Pour commencer, on met un scheduler qui réagit sur les deux dépôts qui nous intéressent, par une expression régulière sur le nom de dépôt :

SCHEDULERS = [                                                                  
   SingleBranchScheduler(                                                      
       name="monappli",                                                        
       change_filter=ChangeFilter(branch='default',                            
                                  repository_re='.*/monappli/.*'),            
       builderNames=["monappli"]),                                            
]


La configuration du builder commence par la mise à jour des deux dépôts, sous la forme de deux steps de type Mercurial.
Sur  chacun, je mets une condition d'exécution en fonction du dépôt pour  éviter de faire un update de monappli.core sur une révision qui n'existe  que dans monappli.web :

from buildbot.process.factory import BuildFactory
from buildbot.steps.source.mercurial import Mercurial

monappli_factory = BuildFactory()

def check_repo_name(val):
   """Return a function that can performs a repository name check on given val"""
   def check(step):
       return step.getProperty('repository').rsplit('/', 1)[-1] == val
   return check

monappli_factory.addStep(Mercurial(
   repourl='http://hg.example/Monappli/core',
   mode='full',
   method='fresh',
   branchType='inrepo',
   description='hg:core',
   workdir='build/core',
   doStepIf=check_repo_name('core')
   ))

monappli_factory.addStep(Mercurial(
   repourl='http://hg.example/Monappli/web',
   mode='full',
   method='fresh',
   branchType='inrepo',
   haltOnFailure=True,
   workdir='build/web',
   doStepIf=check_repo_name('web')
   ))

En  résumé, on peut enregistrer une fonction python grâce auparamètre  doStepIf, et celle-ci accède aux propriétés. Pour éviter de trop  dupliquer, on a ici un modèle de fonctions (check_repo_name), mais ce  n'est pas l'essentiel.

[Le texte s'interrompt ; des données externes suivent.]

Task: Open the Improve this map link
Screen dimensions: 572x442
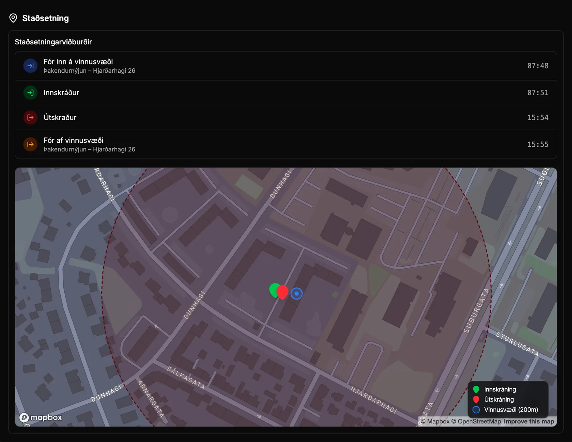Action: (529, 422)
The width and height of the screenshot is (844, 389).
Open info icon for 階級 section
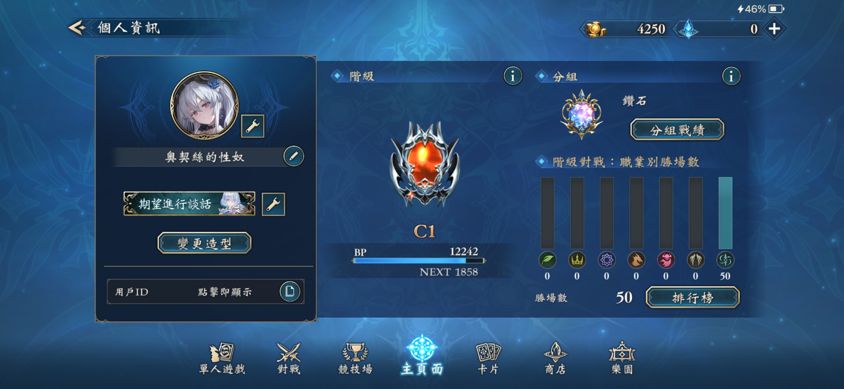click(x=513, y=76)
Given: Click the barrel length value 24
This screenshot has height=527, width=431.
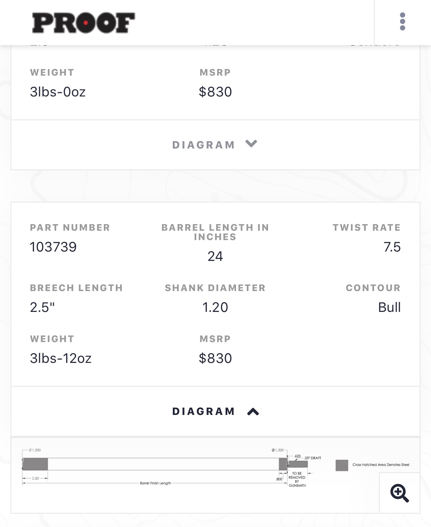Looking at the screenshot, I should click(215, 256).
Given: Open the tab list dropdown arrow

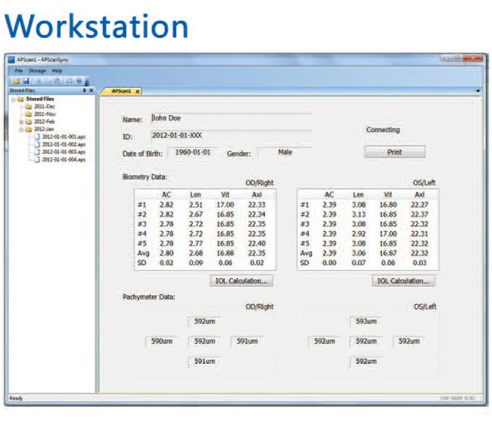Looking at the screenshot, I should tap(478, 91).
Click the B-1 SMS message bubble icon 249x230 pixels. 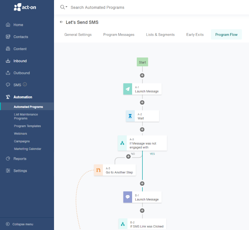[x=128, y=197]
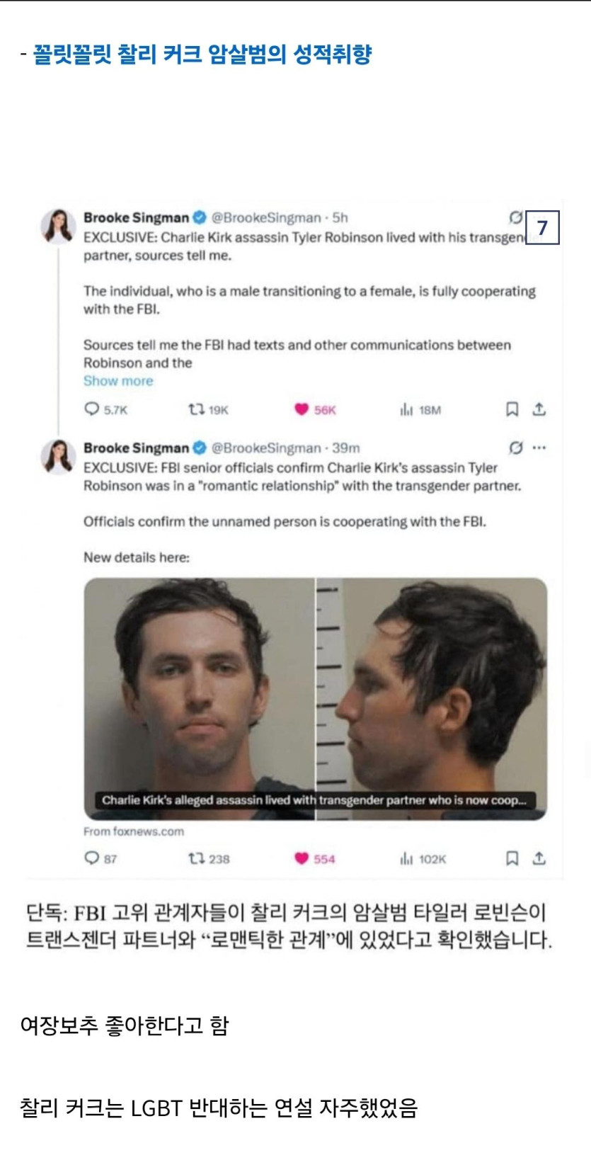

Le paramètre workdir permet de spécifier  où ranger les sources, ce qui sera utile dans les steps suivants, comme  celui-ci, qui appelle simplement

monappli_factory.addStep(ShellCommand(
       command=['core/bin/python', 'core/setup.py', 'test'],
       haltOnFailure=True,
       description='develop:core'))

C'est simple, mais ce n'est pas facilement généralisable à un grand nombre de dépôts : même en créant les steps dans des boucles, se baser sur le nommage deviendrait trop aléatoire.
Cela  dit, on peut espérer pour ceux qui travaillent avec beaucoup de dépôts  vivants en parallèle qu'ils ont des outils pour le faire, et que l'on  peut les utiliser dans le cadre de buildbot. Ce sera l'objet du  troisième article de la série : le cas CPS.